Can people like Voridis and Georgiadis boost ND’s unconvincing ratings? Analysts are not so sure. Georgiadou says the strategy would work if it helped convince voters that ND was not drawn by PASOK or European leaders into backing the memorandum but rather did so out of conviction that doing so was in the national interest.

“But if the recruitment of Voridis and Georgiadis was to mobilize the anti-right reflexes of centrist and center-right voters, then any gains on the right could be offset by defecting centrist voters,” Georgiadou added.

That said, most of the damage to the center has already been inflicted by the very presence of Samaras at the helm of the party.

“Look at ND. It’s not just Voridis or Georgiadis,” Liritsis said, pointing at close Samaras associates such as Failos Kranidiotis and Chrysanthos Lazaridis — both members of the nationalist Diktyo 21 think thank. Kranidiotis, a ND hardliner, this week said that with Samaras in charge of ND, LAOS no longer served any political purpose.

“ND has completely lost the middle ground. It is gradually verging into far-right territory, turning more and more into a party reminiscent of the 1950s populist right,” Liritsis said.

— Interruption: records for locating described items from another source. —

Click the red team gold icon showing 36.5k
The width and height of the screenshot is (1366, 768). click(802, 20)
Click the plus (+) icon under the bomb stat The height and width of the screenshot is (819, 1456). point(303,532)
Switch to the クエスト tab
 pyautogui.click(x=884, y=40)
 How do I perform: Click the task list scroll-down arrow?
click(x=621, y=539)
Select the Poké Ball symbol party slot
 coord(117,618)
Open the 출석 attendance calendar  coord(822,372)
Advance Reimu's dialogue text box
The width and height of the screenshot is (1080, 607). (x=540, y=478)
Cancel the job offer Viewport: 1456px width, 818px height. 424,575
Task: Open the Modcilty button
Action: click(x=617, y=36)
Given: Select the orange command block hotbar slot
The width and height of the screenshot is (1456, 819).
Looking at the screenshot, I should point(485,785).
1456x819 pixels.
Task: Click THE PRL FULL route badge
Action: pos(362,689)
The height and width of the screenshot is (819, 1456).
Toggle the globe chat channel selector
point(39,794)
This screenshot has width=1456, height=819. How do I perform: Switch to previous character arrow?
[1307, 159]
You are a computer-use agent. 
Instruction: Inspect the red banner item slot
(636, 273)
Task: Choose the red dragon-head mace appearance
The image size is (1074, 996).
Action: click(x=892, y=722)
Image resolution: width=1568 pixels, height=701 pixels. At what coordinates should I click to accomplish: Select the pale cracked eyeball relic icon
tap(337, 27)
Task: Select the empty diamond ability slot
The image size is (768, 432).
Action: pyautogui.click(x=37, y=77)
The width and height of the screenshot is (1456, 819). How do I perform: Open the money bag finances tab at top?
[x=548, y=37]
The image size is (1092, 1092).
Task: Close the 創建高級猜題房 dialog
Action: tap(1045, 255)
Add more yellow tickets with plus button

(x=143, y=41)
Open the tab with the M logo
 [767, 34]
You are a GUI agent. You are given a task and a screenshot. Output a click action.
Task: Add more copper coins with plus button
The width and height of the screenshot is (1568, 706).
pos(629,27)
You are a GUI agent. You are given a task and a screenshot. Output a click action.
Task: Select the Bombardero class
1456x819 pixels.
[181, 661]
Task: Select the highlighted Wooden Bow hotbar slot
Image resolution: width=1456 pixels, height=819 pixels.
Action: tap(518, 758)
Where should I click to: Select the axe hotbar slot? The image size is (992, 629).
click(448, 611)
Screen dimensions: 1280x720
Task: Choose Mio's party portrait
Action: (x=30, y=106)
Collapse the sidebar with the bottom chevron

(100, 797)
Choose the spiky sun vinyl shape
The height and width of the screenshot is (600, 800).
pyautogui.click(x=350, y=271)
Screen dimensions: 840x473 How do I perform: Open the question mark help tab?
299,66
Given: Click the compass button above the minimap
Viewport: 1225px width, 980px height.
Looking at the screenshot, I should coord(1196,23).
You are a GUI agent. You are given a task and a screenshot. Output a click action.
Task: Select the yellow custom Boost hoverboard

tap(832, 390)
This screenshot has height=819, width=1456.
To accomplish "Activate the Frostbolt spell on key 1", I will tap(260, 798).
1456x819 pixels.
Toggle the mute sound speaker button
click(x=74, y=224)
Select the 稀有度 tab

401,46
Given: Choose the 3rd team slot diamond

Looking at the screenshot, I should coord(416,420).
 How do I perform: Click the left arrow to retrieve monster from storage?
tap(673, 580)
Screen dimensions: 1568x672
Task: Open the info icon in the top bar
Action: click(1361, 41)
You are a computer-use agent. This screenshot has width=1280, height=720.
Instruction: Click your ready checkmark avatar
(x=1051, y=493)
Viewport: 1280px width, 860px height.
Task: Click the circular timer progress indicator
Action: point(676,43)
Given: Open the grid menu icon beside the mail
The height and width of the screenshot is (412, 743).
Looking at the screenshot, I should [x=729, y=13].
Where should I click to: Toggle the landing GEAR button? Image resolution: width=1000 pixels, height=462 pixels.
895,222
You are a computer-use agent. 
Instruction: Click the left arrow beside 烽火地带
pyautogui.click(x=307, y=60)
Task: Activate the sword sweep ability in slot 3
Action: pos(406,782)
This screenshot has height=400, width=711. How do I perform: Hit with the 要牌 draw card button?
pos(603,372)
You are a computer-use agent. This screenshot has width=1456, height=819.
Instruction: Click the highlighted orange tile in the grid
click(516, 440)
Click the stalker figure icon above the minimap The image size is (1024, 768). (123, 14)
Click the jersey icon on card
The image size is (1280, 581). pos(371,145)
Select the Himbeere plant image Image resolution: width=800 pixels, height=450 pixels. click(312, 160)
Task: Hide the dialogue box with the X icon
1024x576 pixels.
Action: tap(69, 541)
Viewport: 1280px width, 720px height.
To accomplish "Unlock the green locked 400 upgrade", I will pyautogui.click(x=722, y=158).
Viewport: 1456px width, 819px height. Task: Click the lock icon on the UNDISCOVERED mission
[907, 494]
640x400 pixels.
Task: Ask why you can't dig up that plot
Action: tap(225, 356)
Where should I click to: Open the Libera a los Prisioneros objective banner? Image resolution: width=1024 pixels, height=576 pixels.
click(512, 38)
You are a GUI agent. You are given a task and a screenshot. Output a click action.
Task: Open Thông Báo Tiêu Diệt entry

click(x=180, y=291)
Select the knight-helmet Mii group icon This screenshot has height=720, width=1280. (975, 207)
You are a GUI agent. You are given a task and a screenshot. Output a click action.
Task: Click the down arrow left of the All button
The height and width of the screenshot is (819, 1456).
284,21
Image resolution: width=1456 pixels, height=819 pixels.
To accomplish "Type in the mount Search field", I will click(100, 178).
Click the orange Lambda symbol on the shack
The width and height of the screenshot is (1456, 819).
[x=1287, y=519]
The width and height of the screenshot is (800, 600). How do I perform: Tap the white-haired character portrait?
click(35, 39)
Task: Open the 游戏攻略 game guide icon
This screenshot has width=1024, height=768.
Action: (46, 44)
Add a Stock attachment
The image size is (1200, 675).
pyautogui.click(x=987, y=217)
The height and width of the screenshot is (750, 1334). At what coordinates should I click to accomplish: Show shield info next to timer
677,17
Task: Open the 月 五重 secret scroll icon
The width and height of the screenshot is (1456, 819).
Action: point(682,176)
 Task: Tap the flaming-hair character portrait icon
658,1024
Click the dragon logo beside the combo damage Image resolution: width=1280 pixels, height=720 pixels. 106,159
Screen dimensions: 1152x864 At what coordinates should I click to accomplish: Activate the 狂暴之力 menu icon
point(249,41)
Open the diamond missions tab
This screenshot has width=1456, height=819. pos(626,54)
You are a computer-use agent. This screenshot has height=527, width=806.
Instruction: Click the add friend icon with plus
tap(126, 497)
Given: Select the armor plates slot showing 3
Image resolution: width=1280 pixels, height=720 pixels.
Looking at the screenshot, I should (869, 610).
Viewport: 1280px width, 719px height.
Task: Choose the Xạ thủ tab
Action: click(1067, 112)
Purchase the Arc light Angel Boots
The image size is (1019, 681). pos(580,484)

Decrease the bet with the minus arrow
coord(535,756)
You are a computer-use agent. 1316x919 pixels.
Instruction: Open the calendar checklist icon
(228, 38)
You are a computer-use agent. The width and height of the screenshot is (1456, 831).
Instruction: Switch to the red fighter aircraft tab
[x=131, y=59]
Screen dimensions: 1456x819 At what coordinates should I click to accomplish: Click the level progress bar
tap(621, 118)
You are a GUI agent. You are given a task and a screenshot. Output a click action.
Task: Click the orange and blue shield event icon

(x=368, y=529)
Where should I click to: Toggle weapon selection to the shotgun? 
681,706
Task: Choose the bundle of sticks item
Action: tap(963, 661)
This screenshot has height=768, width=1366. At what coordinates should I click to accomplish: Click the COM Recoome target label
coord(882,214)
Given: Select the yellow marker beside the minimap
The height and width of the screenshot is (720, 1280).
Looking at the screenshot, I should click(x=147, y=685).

The transformation certainly marks a big change from yesteryear, when Greece’s big parties battled for control of the center. PASOK climbed to power in the mid-1990s after Costas Simitis swayed the center, riding the hype of Third Way politics engineered by fellow social democrats like Tony Blair and Gerhard Schroeder. Again, hijacking the middle ground was key to conservative Costas Karamanlis’s success eight years later.

“The voices of people like Kyriakos Mitsotakis or Costis Hatzidakis are no longer heard,” said Liritsis in referrence to ND’s so-called liberal faction while lamenting the country’s drifting from consensual centrism.

“The sad truth is there’s no party left to express the middle ground anymore.”